Ainsi, les données empiriques ont permis de relever certaines actions
menées par les enquêtés allant dans le sens de la
préservation des plantes médicinales, voire de la nature. Elles
varient en fonction des individus et de la nature des plantes devant lesquelles
l'homme a développé une économie du surnaturel. Parmi ces
actions, il y a l'abandon des pratiques anthropiques (coupe abusive du bois et
des organes, pratique des feux de brousses) évoqués à
62,38%. A cela s'ajoute d'autres actions comme le reboisement, la
régénération naturelle assistée à 24,75%
comme le souligne cet enquêté : « Si tu as acheté un
champ où "i macogna yrii bar a" (tu retrouves des plantesdont tu as
besoin) tu les entretiens. Couper les arbres et mettre les feux dans la brousse
on lutte contre ça aussi ». (Entretien avec B.Z, le 10/04/2012,
Diarrabakôkô)
De plus, certain enquêtés parlent de savoir
prélever à 12,87% les organes. A ce niveau, il faut dire que la
manière de prélever est assortis d'une stratégie
traditionnelle de préservation des plantes que nous pouvons observer
à travers ces propos d'un thérapeute :
Si tu coupes une racine, il faut mouiller la terre,
mélangé à du sel avant de mettre sur la partie
coupée.
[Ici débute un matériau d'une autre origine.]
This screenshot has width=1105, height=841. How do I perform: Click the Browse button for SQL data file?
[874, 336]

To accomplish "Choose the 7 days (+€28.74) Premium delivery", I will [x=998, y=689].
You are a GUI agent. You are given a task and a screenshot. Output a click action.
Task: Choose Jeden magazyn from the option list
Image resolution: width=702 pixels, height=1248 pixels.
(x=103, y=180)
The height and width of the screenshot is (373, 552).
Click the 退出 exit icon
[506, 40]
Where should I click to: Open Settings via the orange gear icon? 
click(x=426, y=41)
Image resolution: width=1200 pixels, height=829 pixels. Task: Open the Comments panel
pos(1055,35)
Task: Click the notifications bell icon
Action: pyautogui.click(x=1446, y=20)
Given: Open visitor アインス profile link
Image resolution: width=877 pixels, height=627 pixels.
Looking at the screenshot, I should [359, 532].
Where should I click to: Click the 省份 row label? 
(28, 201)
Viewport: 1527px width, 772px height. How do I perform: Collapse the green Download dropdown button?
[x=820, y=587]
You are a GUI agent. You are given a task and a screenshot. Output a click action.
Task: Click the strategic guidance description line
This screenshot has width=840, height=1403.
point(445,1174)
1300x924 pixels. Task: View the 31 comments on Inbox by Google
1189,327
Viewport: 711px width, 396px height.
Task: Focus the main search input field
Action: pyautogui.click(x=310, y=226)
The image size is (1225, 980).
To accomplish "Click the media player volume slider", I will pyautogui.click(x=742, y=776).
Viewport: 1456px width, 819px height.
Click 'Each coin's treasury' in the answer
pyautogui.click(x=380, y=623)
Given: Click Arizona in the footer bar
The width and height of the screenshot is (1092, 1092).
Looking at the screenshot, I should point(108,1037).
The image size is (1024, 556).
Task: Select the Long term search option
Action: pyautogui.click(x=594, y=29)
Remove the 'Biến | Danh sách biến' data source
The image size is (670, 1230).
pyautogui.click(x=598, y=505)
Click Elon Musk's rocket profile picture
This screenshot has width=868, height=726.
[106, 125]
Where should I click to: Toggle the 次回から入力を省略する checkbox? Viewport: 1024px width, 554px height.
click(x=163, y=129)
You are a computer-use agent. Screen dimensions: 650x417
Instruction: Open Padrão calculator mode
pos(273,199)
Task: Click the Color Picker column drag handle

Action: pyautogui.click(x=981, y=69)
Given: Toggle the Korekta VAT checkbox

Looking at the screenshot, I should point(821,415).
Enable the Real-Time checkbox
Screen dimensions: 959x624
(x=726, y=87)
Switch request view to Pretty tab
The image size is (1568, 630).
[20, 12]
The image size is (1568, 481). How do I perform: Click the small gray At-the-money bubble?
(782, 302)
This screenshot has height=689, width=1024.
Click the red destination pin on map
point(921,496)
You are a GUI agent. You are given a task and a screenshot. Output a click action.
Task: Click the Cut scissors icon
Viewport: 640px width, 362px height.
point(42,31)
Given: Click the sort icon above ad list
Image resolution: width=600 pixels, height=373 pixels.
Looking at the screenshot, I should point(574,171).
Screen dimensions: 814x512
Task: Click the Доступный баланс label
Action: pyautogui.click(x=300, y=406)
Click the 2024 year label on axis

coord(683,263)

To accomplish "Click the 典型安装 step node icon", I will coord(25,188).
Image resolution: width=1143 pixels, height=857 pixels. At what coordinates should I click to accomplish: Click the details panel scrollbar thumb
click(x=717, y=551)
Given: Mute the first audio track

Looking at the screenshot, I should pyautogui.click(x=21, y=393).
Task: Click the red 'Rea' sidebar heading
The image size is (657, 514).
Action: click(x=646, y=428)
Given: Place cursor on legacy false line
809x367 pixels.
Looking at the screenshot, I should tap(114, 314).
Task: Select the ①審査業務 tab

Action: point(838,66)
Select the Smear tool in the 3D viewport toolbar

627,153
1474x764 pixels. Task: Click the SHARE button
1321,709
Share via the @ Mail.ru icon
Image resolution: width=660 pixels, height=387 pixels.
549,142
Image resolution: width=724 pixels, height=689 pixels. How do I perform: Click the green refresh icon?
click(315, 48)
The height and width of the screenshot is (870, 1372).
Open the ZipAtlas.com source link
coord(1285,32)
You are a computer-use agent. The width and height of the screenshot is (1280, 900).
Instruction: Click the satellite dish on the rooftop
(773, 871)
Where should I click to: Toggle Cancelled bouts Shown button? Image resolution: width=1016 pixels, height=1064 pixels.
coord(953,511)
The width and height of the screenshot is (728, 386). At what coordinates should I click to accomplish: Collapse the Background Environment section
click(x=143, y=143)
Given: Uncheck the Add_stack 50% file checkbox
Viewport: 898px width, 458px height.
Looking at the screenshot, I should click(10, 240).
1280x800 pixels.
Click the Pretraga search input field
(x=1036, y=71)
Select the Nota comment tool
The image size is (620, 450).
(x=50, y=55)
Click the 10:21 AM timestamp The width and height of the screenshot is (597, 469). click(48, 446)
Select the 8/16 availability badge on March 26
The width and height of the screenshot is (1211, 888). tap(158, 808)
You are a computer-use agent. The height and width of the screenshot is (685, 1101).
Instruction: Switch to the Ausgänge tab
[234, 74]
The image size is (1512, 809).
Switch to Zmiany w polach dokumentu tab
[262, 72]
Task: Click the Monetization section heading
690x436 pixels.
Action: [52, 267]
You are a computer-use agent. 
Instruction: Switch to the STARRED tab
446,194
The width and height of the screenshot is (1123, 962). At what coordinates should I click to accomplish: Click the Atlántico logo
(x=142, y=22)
Ce qui permet à la racine de repousser. C'est la
même chose il faut faire si tu enlèves les écorces. Il faut
respecter l'arbre. Si tu enlèves les racines, il faut arranger le sol
parce que c'est ton "macogna yrii lo" s'il y-a quatre racines, j'enlève
deux et je laisse deux (entretien avec S.M., le 09/04/2012,
Diarrabakôkô).
Du reste, ces actions sont suivies par les agents de
l'environnement qui interdisent souvent le prélèvement abusif des
produits médicaux à juste raison car ils sont
commercialisés dans les centres urbains et cela peut entrainer une
exploitation anarchique des ressources forestières, même si
l'impact est limité. A ce sujet une herboriste de la ville de Banfora
s'exprime :
En tout cas les plantes sont bénéfiques.
Notre maison a été construite avec l'argent des plantes. Le
marché ça va, on ne vit que de ça. Avant avec ma
belle-mère nous pouvions gagner un dimanche (jour de marché)
souvent 15000 Francs CFA. Maintenant il y a beaucoup de gens qui vendent les
plantes alors qu'ils n'en connaissent pas... Il n'y a pas trop de
difficultés. La seule difficulté est que les eaux et forêts
nous interdisent souvent de couper les feuilles et même les
écorces, ils sortent souvent parler (entretien avec C.A., le 22/04/2012,
Banfora).
De ce qui précède, il reste que la
préservation des plantes ressort des stratégies éducatives
et par la sensibilisation de la pensée magique et de la croyance
populaire qui s'inscrivent dans une vision de conservation même de la
nature. Ce qui permet d'appréhender le rapport de l'homme à la
nature ou mieux au milieu physique comme un espace de pratique sociale. En ce
sens, nous pouvons conclure que non organisée dans l'avenir, le
prélèvement massif des matériaux botaniques (racines,
écorces, feuilles, tiges...) pour la commercialisation peut contribuer
à tuer les plantes. Mais, si les prélèvements
étaient limités aux seuls soins familiaux, leur exploitation
n'aurait pas d'impact sur les ressources forestières.